Trump has no idea what is happening in Syria. He has also demonstrated repeatedly that he does not care. He has no strategy for what he will do next. He has repeatedly shown no concern for civilian life. He has shown that he would rather see Syrian refugees die than immigrate to America. His administration is part of a Saudi led effort to starve millions of Yemenis into submission by blocking and bombing their ports, blowing up their bridges and agricultural facilities, and taking their economy back to the Stone Age.
So what is going on with his attack on Assad?
The master of distraction is undoubtedly using the airstrikes to avert attention from the inquiry into his collusion with Putin. He is undoubtedly using them to shore up sagging poll numbers and appear strong where Obama looked weak. He is using them to put distance between himself and Putin, and to win over the Republican Senators who most strongly support the Russia inquiry, like John McCain and Marco Rubio. But perhaps the scariest reason Trump is attacking Syria is because people line up behind a war-time president.
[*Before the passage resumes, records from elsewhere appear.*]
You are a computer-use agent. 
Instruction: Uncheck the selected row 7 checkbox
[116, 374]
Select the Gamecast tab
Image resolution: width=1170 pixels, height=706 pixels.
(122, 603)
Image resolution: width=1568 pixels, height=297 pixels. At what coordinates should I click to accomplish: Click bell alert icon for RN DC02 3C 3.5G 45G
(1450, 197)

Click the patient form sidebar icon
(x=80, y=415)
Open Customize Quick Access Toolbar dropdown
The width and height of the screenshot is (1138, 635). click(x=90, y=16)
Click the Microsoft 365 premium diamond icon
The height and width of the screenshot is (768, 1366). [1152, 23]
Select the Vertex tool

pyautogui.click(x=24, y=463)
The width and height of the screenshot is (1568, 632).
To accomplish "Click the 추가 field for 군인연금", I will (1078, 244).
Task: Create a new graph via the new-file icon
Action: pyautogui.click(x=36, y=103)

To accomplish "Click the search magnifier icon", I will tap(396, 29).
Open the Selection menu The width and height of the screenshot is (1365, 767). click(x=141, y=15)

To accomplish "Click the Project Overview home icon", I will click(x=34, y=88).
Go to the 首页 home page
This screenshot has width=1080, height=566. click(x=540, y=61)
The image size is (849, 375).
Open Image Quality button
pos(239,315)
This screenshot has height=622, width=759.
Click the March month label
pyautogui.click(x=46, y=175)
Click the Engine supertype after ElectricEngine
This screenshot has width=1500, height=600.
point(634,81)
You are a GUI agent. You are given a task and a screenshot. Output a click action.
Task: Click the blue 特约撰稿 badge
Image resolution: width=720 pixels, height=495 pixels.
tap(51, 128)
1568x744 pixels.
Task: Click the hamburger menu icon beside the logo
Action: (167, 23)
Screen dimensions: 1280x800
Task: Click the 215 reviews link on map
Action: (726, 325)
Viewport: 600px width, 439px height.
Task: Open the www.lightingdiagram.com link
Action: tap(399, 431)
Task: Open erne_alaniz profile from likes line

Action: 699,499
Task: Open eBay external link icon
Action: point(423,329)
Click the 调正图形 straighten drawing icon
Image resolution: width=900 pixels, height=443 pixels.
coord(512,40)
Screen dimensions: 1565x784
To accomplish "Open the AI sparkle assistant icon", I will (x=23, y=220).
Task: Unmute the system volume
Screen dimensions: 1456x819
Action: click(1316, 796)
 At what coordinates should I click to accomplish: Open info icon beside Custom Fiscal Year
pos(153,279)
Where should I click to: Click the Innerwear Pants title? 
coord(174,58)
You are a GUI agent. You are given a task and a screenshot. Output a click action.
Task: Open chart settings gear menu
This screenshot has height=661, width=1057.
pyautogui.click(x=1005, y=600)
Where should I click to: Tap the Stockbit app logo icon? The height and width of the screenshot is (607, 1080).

Trump needs a war to boost his poll numbers. He needs a war to make him look strong. He needs a war to distract from his incompetence. And he needs a war to bring America into line under his leadership. He is an authoritarian and cannot lead unless it is with him at the top and the rest of the country lined up behind him in an obedient hierarchy. The only way he can do this now is through war.
A well justified attack on a brutal leader allied with Russia will set a precedent for later military actions. It will establish Trump as a military leader and justify his authoritarianism. It will allow him to launch similar attacks on North Korea and Iran, and it will make it possible to do so on a whim, without justification or planning, whenever he wishes to distract from his scandals.
The Syrian people deserve to be rescued from Assad. They deserve to see him tried at the Hague and condemned for life. They deserve to live their lives free of suppression and express their views without fear of retribution. But the bombings of a likely sociopath, acting on a whim, will take them no closer to their goal than the entry of the last tyrant distracting from his own domestic worries. Much as the anti-war left became the dupe to an imperial Putin, the humanitarian left is now becoming Trump’s unwitting stooge.
This is how Hitler won over all those social democrats whose leaders he had imprisoned. Whereas Obama failed to abide by his red lines because he respected democratic institutions, the authoritarian strongman can get things done—and this time he got the support of humanitarians. Never mind that his administration is—like Hitler’s—irrational, inexperienced, incompetent, and uninformed.
Trump becomes America’s Hitler by getting things done where his party made them otherwise impossible to do democratically.
Trump becomes Hitler when all of us give up on the messy and complicated process of forging a social consensus through reason.
* While there is really no way of assessing whether he actually enjoyed 90 percent support, the eminent biographer, Ian Kershaw, in commenting on this assessment in The Hitler Myth attests that personal diaries and letters demonstrate an astonishing level of allegiance.